Si la configuration pseudostratifiée de la crête apicale a été jusqu’ici, assez strictement associée à l’exercice de son activité, il semble que cette structure physique ne soit plus une condition aussi impérative. Chez Xenopus laevis, (Tschumi, 1957) l’ectoderme apical exerce une fonction morphogène semblable à celle généralement admise chez le poulet (voir Zwilling, 1961 pour revue), bien qu’il ne soit pas différencié en “crête’ typique (Dober & Tschumi, 1969) mais que son épaississement discret implique uniquement trois couches cellulaires (Tarin & Sturdee, 1971). Après retournement en doigt de gant du revêtement ectodermique, l’ectoderme apical passe transitoirement par une forme chaotique confuse avant de se réorganiser morphologiquement en crête, sans que la différenciation proximo-distale ultérieure du membre n’en soit affectée (Errick & Saunders, 1974).

Les auteurs qui ont étudié la croissance du bourgeon de membre de poulet en comptant les mitoses (Camosso et al. 1960; Hornbruch & Wolpert, 1970; Kelley 1970) sont d’accord pour dire qu’il existe des différences de taux de prolifération entre région distale et région proximale du mésoderme du bourgeon de membre. Elles sont faibles et, en tout cas, insuffisantes pour expliquer la croissance distale rapide, démontrée à l’aide des expériences de marquage (Amprino & Camosso, 1958; Hampé, 1959). De plus, la présence d’une région à activité mitotique élevée sous la crête apicale a été supputée (Saunders, 1948; Camosso et al. 1960; Cairns, 1966; Janners & Searls, 1970) mais non prouvée.

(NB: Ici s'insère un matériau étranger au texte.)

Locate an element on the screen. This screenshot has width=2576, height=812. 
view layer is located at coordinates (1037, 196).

Grâce à l’emploi de la vinblastine, la présence d’une telle zone à activité prolifératrice élevée a pu être mise en évidence. Sur les coupes, elle se présente sous la forme de deux ailerons l’un dorsal, l’autre ventral, reliés l’un à l’autre de part et d’autre du sinus marginal, où elle atteint son épaisseur maximale. En direction proximale, son épaisseur diminue jusqu’à s’annuler presque complètement à environ 400 –500 μm de l’apex de l’acropode. En fait, la reconstitution tridimensionnelle d’après les coupes sériées montre qu’il s’agit d’une couche périphérique sous-ectodermique d’autant plus épaisse qu’on s’approche du sinus marginal à partir d’un niveau situé à environ 400 –500 μm de l’extrémité distale du pied. Il est important de préciser que cette répartition particulière des mitoses n’est pas propre à l’axe digital dont les cellules centrales sont de toute façon en voie de chondrogenèse (Fig. 22), mais se retrouve également dans la membrane interdigitale (Fig. 23).

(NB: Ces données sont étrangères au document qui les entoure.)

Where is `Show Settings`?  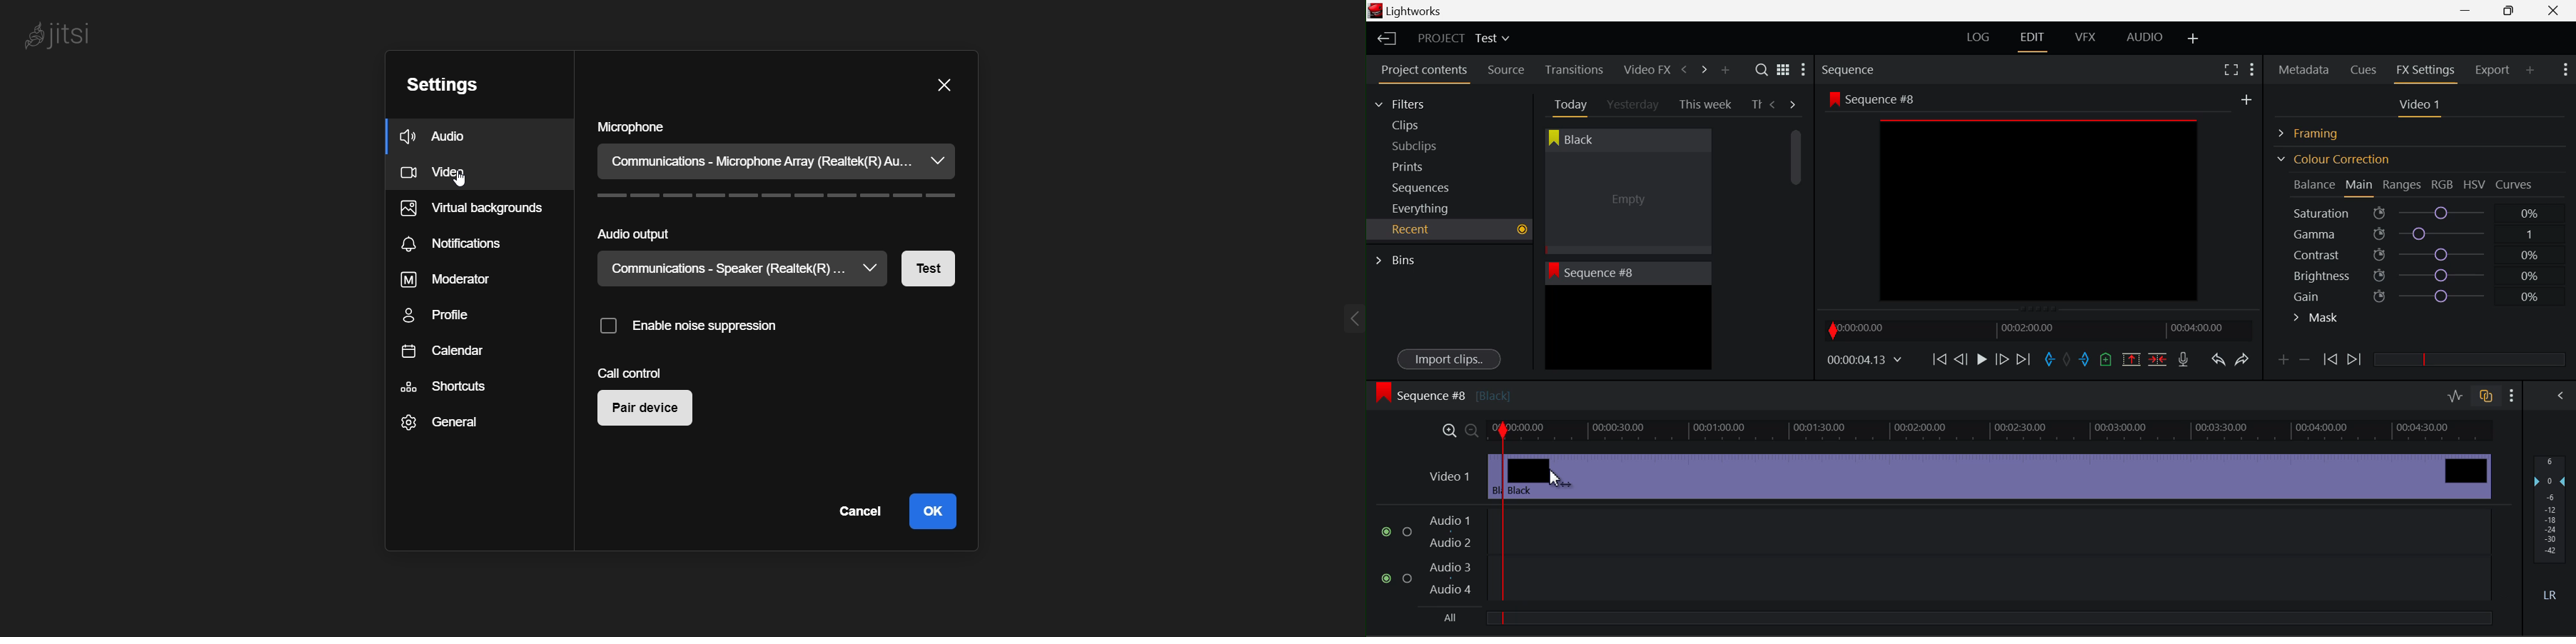
Show Settings is located at coordinates (2513, 395).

Il reste à montrer que les mécanismes morphogénétiques de prolifération cellulaire localisée que l’emploi de la vinblastine a révélés dans l’ébauche du pied à un stade relativement avancé de son développement (7 –8 jours d’incubation) interviennent également dans le bourgeon de membre aux stades précoces de sa formation et de sa croissance (3 –5 jours d’incubation).

Ce travail a été effectué avec l’aide de la DGRST (Action complémentaire coordonnée: Biologie de la reproduction et du développement, conventions n° 71-7-3024 et 73-7-1661).